>> begin Material for the task

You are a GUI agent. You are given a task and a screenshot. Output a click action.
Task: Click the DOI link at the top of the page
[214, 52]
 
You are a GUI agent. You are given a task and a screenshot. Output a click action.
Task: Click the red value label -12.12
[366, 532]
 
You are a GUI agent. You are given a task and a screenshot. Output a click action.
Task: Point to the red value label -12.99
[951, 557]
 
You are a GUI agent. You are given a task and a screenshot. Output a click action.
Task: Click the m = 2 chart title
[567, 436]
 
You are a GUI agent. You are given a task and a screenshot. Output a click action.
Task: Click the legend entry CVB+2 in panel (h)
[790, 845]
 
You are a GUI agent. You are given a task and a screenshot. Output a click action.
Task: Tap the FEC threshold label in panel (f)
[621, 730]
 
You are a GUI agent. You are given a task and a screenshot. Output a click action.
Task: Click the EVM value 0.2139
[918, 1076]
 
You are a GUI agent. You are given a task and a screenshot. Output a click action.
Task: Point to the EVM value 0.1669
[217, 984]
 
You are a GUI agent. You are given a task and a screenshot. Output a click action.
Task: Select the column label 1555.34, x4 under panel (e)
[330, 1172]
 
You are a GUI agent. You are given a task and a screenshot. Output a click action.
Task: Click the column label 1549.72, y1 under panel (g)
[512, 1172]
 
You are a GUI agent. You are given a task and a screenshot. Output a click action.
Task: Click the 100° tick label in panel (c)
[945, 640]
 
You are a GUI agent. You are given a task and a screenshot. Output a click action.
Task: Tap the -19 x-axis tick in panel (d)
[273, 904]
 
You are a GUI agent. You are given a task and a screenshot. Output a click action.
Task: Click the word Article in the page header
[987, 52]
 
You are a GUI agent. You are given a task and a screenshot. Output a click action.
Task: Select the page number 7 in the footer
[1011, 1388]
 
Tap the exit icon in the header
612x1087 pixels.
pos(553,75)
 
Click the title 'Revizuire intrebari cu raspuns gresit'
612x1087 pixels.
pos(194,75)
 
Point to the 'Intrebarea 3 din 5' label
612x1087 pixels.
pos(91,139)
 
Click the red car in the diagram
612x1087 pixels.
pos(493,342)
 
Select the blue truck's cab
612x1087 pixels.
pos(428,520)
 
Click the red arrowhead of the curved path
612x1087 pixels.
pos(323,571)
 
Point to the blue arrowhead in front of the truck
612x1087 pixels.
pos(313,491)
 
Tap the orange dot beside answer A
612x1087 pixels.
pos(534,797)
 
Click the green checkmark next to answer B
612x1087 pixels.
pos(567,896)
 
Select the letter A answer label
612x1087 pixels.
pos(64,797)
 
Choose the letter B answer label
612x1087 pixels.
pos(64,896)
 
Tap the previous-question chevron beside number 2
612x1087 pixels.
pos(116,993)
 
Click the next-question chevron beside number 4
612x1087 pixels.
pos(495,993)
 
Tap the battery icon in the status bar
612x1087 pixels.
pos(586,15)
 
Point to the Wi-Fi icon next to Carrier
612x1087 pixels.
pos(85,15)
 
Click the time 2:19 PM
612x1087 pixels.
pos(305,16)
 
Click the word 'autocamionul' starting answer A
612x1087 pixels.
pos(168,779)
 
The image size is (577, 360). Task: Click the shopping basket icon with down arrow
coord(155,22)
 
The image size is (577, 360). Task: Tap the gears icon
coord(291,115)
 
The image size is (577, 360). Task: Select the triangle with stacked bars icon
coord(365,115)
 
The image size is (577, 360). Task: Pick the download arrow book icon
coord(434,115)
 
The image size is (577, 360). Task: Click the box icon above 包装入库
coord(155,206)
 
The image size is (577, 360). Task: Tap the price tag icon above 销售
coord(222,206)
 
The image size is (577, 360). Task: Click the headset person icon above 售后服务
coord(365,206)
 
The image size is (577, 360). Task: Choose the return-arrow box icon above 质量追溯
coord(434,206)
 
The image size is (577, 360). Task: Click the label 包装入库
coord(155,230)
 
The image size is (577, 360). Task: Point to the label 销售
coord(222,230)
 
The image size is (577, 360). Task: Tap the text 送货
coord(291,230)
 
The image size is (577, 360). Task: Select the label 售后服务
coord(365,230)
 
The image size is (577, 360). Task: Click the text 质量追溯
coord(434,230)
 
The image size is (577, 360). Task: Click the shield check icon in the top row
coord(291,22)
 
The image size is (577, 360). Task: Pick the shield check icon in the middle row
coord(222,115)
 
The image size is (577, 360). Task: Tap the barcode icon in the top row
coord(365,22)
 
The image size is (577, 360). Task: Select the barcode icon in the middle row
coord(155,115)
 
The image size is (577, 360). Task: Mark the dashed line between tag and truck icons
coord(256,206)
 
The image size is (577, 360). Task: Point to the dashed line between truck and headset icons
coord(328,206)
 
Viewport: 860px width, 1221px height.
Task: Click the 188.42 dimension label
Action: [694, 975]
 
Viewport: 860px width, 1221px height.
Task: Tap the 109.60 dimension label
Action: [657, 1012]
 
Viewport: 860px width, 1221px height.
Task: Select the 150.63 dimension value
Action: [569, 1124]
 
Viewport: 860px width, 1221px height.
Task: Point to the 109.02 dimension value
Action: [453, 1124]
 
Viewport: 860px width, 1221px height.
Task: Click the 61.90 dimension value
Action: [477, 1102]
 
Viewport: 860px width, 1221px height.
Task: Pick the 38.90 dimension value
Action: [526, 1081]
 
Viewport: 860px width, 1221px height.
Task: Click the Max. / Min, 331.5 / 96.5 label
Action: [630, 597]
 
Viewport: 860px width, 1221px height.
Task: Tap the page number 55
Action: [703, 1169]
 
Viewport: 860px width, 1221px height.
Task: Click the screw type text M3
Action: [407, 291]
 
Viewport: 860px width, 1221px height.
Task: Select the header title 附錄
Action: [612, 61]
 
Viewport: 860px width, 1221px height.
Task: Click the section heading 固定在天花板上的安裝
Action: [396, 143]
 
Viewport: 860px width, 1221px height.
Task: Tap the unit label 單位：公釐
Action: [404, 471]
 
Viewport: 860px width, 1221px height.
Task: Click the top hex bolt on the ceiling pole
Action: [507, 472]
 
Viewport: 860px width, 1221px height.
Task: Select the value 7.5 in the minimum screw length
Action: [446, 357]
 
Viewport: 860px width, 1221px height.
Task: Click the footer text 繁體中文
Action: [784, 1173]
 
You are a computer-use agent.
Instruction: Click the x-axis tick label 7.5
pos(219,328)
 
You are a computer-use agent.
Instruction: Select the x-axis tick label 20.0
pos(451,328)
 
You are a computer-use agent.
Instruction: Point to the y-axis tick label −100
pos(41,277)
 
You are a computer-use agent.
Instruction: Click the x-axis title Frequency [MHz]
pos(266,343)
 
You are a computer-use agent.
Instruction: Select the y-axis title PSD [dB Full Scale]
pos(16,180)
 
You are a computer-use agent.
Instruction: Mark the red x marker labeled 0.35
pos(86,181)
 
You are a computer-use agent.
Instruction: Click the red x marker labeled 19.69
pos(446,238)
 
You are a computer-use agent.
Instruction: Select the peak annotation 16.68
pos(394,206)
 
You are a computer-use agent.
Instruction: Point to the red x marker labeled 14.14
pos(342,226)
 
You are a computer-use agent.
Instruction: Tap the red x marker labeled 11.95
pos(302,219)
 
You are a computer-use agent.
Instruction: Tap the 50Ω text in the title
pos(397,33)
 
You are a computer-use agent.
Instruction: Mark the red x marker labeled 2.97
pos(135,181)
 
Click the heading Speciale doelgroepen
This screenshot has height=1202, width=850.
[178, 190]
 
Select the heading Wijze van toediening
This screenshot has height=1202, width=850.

>> end Material for the task

**Work to be completed:** Update all the rows above so that "red x marker" becomes "red cross marker" everywhere it occurs. Keep everything else unchanged.

**Solution:**
You are a GUI agent. You are given a task and a screenshot. Output a click action.
Task: Click the DOI link at the top of the page
[214, 52]
 
You are a GUI agent. You are given a task and a screenshot. Output a click action.
Task: Click the red value label -12.12
[366, 532]
 
You are a GUI agent. You are given a task and a screenshot. Output a click action.
Task: Point to the red value label -12.99
[951, 557]
 
You are a GUI agent. You are given a task and a screenshot. Output a click action.
Task: Click the m = 2 chart title
[567, 436]
 
You are a GUI agent. You are given a task and a screenshot. Output a click action.
Task: Click the legend entry CVB+2 in panel (h)
[790, 845]
 
You are a GUI agent. You are given a task and a screenshot. Output a click action.
Task: Tap the FEC threshold label in panel (f)
[621, 730]
 
You are a GUI agent. You are given a task and a screenshot. Output a click action.
Task: Click the EVM value 0.2139
[918, 1076]
 
You are a GUI agent. You are given a task and a screenshot. Output a click action.
Task: Point to the EVM value 0.1669
[217, 984]
 
You are a GUI agent. You are given a task and a screenshot. Output a click action.
Task: Select the column label 1555.34, x4 under panel (e)
[330, 1172]
 
You are a GUI agent. You are given a task and a screenshot. Output a click action.
Task: Click the column label 1549.72, y1 under panel (g)
[512, 1172]
 
You are a GUI agent. You are given a task and a screenshot. Output a click action.
Task: Click the 100° tick label in panel (c)
[945, 640]
 
You are a GUI agent. You are given a task and a screenshot. Output a click action.
Task: Tap the -19 x-axis tick in panel (d)
[273, 904]
 
You are a GUI agent. You are given a task and a screenshot. Output a click action.
Task: Click the word Article in the page header
[987, 52]
 
You are a GUI agent. You are given a task and a screenshot. Output a click action.
Task: Select the page number 7 in the footer
[1011, 1388]
 
Tap the exit icon in the header
612x1087 pixels.
pos(553,75)
 
Click the title 'Revizuire intrebari cu raspuns gresit'
612x1087 pixels.
pos(194,75)
 
Point to the 'Intrebarea 3 din 5' label
612x1087 pixels.
pos(91,139)
 
Click the red car in the diagram
612x1087 pixels.
pos(493,342)
 
Select the blue truck's cab
612x1087 pixels.
pos(428,520)
 
Click the red arrowhead of the curved path
612x1087 pixels.
pos(323,571)
 
Point to the blue arrowhead in front of the truck
612x1087 pixels.
pos(313,491)
 
Tap the orange dot beside answer A
612x1087 pixels.
pos(534,797)
 
Click the green checkmark next to answer B
612x1087 pixels.
pos(567,896)
 
Select the letter A answer label
612x1087 pixels.
pos(64,797)
 
Choose the letter B answer label
612x1087 pixels.
pos(64,896)
 
Tap the previous-question chevron beside number 2
612x1087 pixels.
pos(116,993)
 
Click the next-question chevron beside number 4
612x1087 pixels.
pos(495,993)
 
Tap the battery icon in the status bar
612x1087 pixels.
pos(586,15)
 
Point to the Wi-Fi icon next to Carrier
612x1087 pixels.
pos(85,15)
 
Click the time 2:19 PM
612x1087 pixels.
pos(305,16)
 
Click the word 'autocamionul' starting answer A
612x1087 pixels.
pos(168,779)
 
The image size is (577, 360). Task: Click the shopping basket icon with down arrow
coord(155,22)
 
The image size is (577, 360). Task: Tap the gears icon
coord(291,115)
 
The image size is (577, 360). Task: Select the triangle with stacked bars icon
coord(365,115)
 
The image size is (577, 360). Task: Pick the download arrow book icon
coord(434,115)
 
The image size is (577, 360). Task: Click the box icon above 包装入库
coord(155,206)
 
The image size is (577, 360). Task: Tap the price tag icon above 销售
coord(222,206)
 
The image size is (577, 360). Task: Click the headset person icon above 售后服务
coord(365,206)
 
The image size is (577, 360). Task: Choose the return-arrow box icon above 质量追溯
coord(434,206)
 
The image size is (577, 360). Task: Click the label 包装入库
coord(155,230)
 
The image size is (577, 360). Task: Point to the label 销售
coord(222,230)
 
The image size is (577, 360). Task: Tap the text 送货
coord(291,230)
 
The image size is (577, 360). Task: Select the label 售后服务
coord(365,230)
 
The image size is (577, 360). Task: Click the text 质量追溯
coord(434,230)
 
The image size is (577, 360). Task: Click the shield check icon in the top row
coord(291,22)
 
The image size is (577, 360). Task: Pick the shield check icon in the middle row
coord(222,115)
 
The image size is (577, 360). Task: Tap the barcode icon in the top row
coord(365,22)
 
The image size is (577, 360). Task: Select the barcode icon in the middle row
coord(155,115)
 
The image size is (577, 360). Task: Mark the dashed line between tag and truck icons
coord(256,206)
 
The image size is (577, 360). Task: Point to the dashed line between truck and headset icons
coord(328,206)
 
Viewport: 860px width, 1221px height.
Task: Click the 188.42 dimension label
Action: [694, 975]
 
Viewport: 860px width, 1221px height.
Task: Tap the 109.60 dimension label
Action: [657, 1012]
 
Viewport: 860px width, 1221px height.
Task: Select the 150.63 dimension value
Action: [569, 1124]
 
Viewport: 860px width, 1221px height.
Task: Point to the 109.02 dimension value
Action: [453, 1124]
 
Viewport: 860px width, 1221px height.
Task: Click the 61.90 dimension value
Action: [477, 1102]
 
Viewport: 860px width, 1221px height.
Task: Pick the 38.90 dimension value
Action: [526, 1081]
 
Viewport: 860px width, 1221px height.
Task: Click the Max. / Min, 331.5 / 96.5 label
Action: [630, 597]
 
Viewport: 860px width, 1221px height.
Task: Tap the page number 55
Action: [703, 1169]
 
Viewport: 860px width, 1221px height.
Task: Click the screw type text M3
Action: [407, 291]
 
Viewport: 860px width, 1221px height.
Task: Select the header title 附錄
Action: [612, 61]
 
Viewport: 860px width, 1221px height.
Task: Click the section heading 固定在天花板上的安裝
Action: [396, 143]
 
Viewport: 860px width, 1221px height.
Task: Tap the unit label 單位：公釐
Action: [404, 471]
 
Viewport: 860px width, 1221px height.
Task: Click the top hex bolt on the ceiling pole
Action: [507, 472]
 
Viewport: 860px width, 1221px height.
Task: Select the value 7.5 in the minimum screw length
Action: [446, 357]
 
Viewport: 860px width, 1221px height.
Task: Click the footer text 繁體中文
Action: [784, 1173]
 
You are a computer-use agent.
Instruction: Click the x-axis tick label 7.5
pos(219,328)
 
You are a computer-use agent.
Instruction: Select the x-axis tick label 20.0
pos(451,328)
 
You are a computer-use agent.
Instruction: Point to the y-axis tick label −100
pos(41,277)
 
You are a computer-use agent.
Instruction: Click the x-axis title Frequency [MHz]
pos(266,343)
 
You are a computer-use agent.
Instruction: Select the y-axis title PSD [dB Full Scale]
pos(16,180)
 
You are a computer-use agent.
Instruction: Mark the red cross marker labeled 0.35
pos(86,181)
 
You are a computer-use agent.
Instruction: Click the red cross marker labeled 19.69
pos(446,238)
 
You are a computer-use agent.
Instruction: Select the peak annotation 16.68
pos(394,206)
 
You are a computer-use agent.
Instruction: Point to the red cross marker labeled 14.14
pos(342,226)
 
You are a computer-use agent.
Instruction: Tap the red cross marker labeled 11.95
pos(302,219)
 
You are a computer-use agent.
Instruction: Tap the 50Ω text in the title
pos(397,33)
 
You are a computer-use agent.
Instruction: Mark the red cross marker labeled 2.97
pos(135,181)
 
Click the heading Speciale doelgroepen
This screenshot has height=1202, width=850.
[178, 190]
 
Select the heading Wijze van toediening
This screenshot has height=1202, width=850.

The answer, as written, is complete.